Wow... I had a little chuckle 50 seconds in when they did a sort of "Chicken" dance.... he's skinnier than she is!


----------



## rubbersoul (Mar 1, 2010)

the 'dancing" is suboptimal
________
Cannabis Seeds


----------



## spade2you (May 12, 2009)

I would encourage him to dope at this point. 

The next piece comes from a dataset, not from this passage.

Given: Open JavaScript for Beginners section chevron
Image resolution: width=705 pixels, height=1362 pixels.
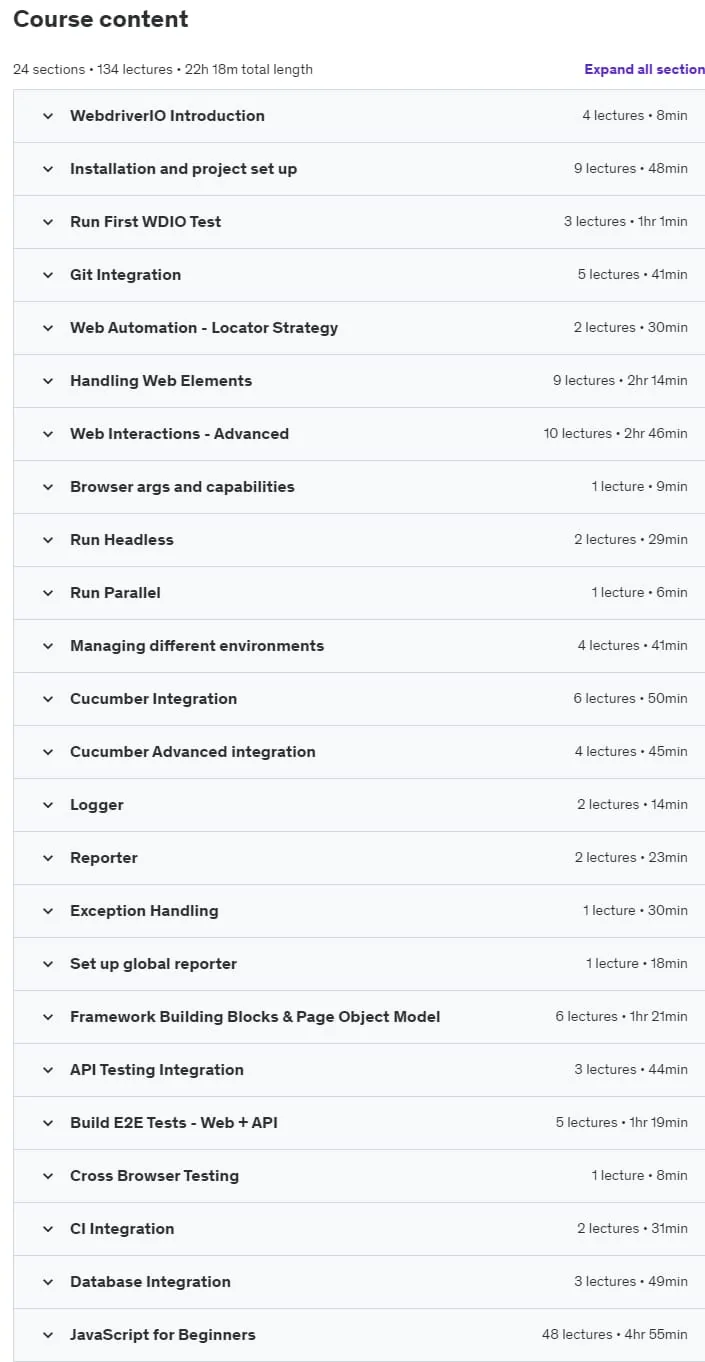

I used to make fun of him until I found out I weigh a little less than him. :mad2:


----------



## Andrea138 (Mar 10, 2008)

I am entertained.


----------



## EMB145 Driver (Aug 17, 2006)

He dances much better on the pedals than he does on the floor, but I agree, it was entertaining.


----------



## T K (Feb 11, 2009)

What the cluck!
Chickens can't dance!
Man that was hard to watch. I could only take about 15 seconds of that.


----------



## HokieRider (Oct 6, 2005)

Wow. This is rough to watch. But amusing.


----------



## terzo rene (Mar 23, 2002)

A match made in heaven for cyclists. Dancing is all about doping and eating disorders too!

Cipo was a better dancer.


----------



## rydbyk (Feb 17, 2010)

I made it as far as the funky chicken part, then I had to stop. I wonder if his HR ever went above 65..ha.


----------



## LostViking (Jul 18, 2008)

According to VeloNation, his appearence on that show has been very populare in Denmark and might just land him a slot on the Saxo squad!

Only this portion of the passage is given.